Mitunter ist man jedoch auch im Erbrecht auf die im Folgenden vorgestellten mandatsvermittelnden Plattformen oder eigene Legal-Tech-Produkte angewiesen. Dies gilt insbesondere etwa für neugegründete oder in strukturschwachen Gebieten tätige Kanzleien, denen das Netzwerk und damit die Reichweite fehlen.

a) Funktionsweise und Besonderheiten

Auf dem Markt der Rechtsdienstleistungen vermitteln Plattformen meist potenzielle Mandanten an dort vernetzte oder verlinkte Kanzleien. Anhand einer automatischen "Anamnese" des rechtlichen Problem des Nutzers wird eine Vorauswahl aus den im Netzwerk registrierten Anwälten getroffen, eine Empfehlung ausgesprochen oder ein sachlich zuständiger Anwalt meldet sich direkt beim Nutzer.[11] Andere Portale bieten die Möglichkeit, Fragen, auch erbrechtliche, zum Pauschalpreis von spezialisierten Anwälten prüfen zu lassen.[12] So liegt es in der Natur des Erbrechts, dass Angehörige vom einem plötzlichen Erbfall überrumpelt sind und rasch Antworten auf ihre Fragen benötigen. Bin ich wirksam vom Erbe ausgeschlossen? Habe ich Anspruch auf einen Pflichtteil? In welcher Höhe besteht der Anspruch? In der Regel lassen sich eine Vielzahl der Fragen ohne großen Aufwand mithilfe der Chat-Tools der Webseiten oder telefonisch beantworten. Die Honorierung der anwaltlichen Leistung erfolgt ebenfalls über die Webseite, entweder auf Grundlage einer Preispauschale oder nach den gewöhnlichen Maßstäben des RVG, sofern die Plattform nur die Vermittlung des Mandats übernimmt.

Die Vorteile für die Beteiligten liegen auf der Hand. Der Mandant erspart sich erstens die Suche nach dem passenden Anwalt, zweitens erhält er die Antwort auf seine Frage innerhalb kürzester Zeit und drittens entstehen geringere Kosten. Der Anwalt hingegen ist nicht an eine terminliche Abstimmung mit den Mandanten gebunden und generiert dank der Netzwerk- und Synergieeffekte der Webseiten und durch positive Referenzen der Nutzer Reichweite.

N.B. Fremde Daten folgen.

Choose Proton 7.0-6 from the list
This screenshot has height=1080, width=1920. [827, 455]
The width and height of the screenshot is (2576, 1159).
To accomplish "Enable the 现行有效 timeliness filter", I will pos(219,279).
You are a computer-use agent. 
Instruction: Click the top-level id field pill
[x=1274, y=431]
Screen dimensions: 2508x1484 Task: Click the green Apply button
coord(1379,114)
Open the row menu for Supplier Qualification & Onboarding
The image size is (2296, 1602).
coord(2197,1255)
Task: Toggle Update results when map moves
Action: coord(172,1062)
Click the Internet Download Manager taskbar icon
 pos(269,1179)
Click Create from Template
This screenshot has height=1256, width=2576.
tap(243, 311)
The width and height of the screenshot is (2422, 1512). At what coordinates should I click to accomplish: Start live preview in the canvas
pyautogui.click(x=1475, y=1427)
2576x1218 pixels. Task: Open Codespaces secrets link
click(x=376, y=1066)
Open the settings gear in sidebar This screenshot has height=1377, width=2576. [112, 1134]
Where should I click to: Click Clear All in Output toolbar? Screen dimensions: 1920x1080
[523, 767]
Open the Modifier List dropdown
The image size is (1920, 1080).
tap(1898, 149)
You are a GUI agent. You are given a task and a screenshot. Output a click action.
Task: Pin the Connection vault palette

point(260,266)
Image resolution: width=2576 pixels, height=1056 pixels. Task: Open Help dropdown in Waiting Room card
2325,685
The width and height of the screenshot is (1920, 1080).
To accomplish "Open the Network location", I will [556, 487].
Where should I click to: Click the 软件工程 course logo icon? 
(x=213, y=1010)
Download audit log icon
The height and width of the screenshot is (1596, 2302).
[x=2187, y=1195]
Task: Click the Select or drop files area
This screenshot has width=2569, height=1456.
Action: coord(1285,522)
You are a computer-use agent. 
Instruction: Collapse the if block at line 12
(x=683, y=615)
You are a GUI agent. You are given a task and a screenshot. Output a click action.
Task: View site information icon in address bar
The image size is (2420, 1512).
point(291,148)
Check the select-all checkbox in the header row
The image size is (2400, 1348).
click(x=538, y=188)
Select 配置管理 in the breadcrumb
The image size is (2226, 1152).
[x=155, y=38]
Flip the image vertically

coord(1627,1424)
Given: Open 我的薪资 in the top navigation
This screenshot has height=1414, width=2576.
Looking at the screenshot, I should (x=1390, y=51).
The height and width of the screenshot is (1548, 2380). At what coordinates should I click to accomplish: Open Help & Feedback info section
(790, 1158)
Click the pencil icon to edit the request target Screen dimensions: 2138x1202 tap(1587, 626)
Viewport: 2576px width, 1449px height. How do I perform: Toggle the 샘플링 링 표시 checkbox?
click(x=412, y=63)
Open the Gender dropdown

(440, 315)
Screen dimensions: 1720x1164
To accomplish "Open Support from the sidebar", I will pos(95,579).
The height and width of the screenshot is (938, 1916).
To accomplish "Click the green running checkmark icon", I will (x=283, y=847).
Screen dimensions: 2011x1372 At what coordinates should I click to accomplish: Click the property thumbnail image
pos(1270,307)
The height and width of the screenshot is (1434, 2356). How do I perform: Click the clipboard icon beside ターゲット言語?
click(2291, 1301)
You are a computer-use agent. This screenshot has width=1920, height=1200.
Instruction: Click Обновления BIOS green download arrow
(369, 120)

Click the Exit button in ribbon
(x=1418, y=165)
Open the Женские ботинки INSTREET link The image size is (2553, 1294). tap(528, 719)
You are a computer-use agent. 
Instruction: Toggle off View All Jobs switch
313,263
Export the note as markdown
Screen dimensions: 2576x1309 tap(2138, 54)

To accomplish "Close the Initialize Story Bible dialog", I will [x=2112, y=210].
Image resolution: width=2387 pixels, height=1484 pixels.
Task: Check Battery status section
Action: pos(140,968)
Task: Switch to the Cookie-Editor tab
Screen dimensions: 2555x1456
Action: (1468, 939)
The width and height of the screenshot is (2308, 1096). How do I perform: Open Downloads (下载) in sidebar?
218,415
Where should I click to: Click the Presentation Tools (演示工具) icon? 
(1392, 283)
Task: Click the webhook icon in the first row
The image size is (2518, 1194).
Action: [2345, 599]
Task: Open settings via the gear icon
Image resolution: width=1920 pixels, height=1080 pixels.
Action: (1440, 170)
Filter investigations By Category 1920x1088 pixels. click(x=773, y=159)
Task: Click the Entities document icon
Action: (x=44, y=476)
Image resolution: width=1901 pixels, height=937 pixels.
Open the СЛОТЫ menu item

[11] So verfährt in etwa die Plattform https://www.advocado.de/.

b) Internationale Konkurrenz

Die Dimensionen, in denen sich die im internationalen Vergleich größten Legal-Tech-Plattformen bewegen, sind mittlerweile gewaltig. Im Hinblick auf die Statistiken handelt es sich um ein milliardenschweres Geschäft mit großem Wachstumspotenzial.[13] Das ehemalige Start-up des Berkeley-Absolventen Charley Moore "Rocket Lawyer" hat vor kurzem eine Investitionsspritze in Höhe von 223 Millionen US-Dollar erhalten, um die globale Expansion des 2008 gegründeten Unternehmens zu fördern.[14] "LegalZoom" – das womöglich größte Legal-Tech-Unternehmen der Welt erwirtschaftete im Jahr 2020 nach eigenen Angaben einen Umsatz von 500 Millionen US-Dollar.[15] Das Unternehmen ist im Juni 2021 an die Börse gegangen und wurde dort mit ca. 7,5 Milliarden US-Dollar bewertet. Im ersten Quartal soll der Umsatz um 27 Prozent gestiegen sein.[16] CEO Dan Wernikoff sagte im Interview mit dem Nachrichtensender CBNC plakativ: "[…] our mission is to democratize law".[17] Zugang zum Recht für alle – das ist ein erstrebenswertes Ziel. Ist das Recht und seine Beratung, wie wir sie heute kennen, etwa u...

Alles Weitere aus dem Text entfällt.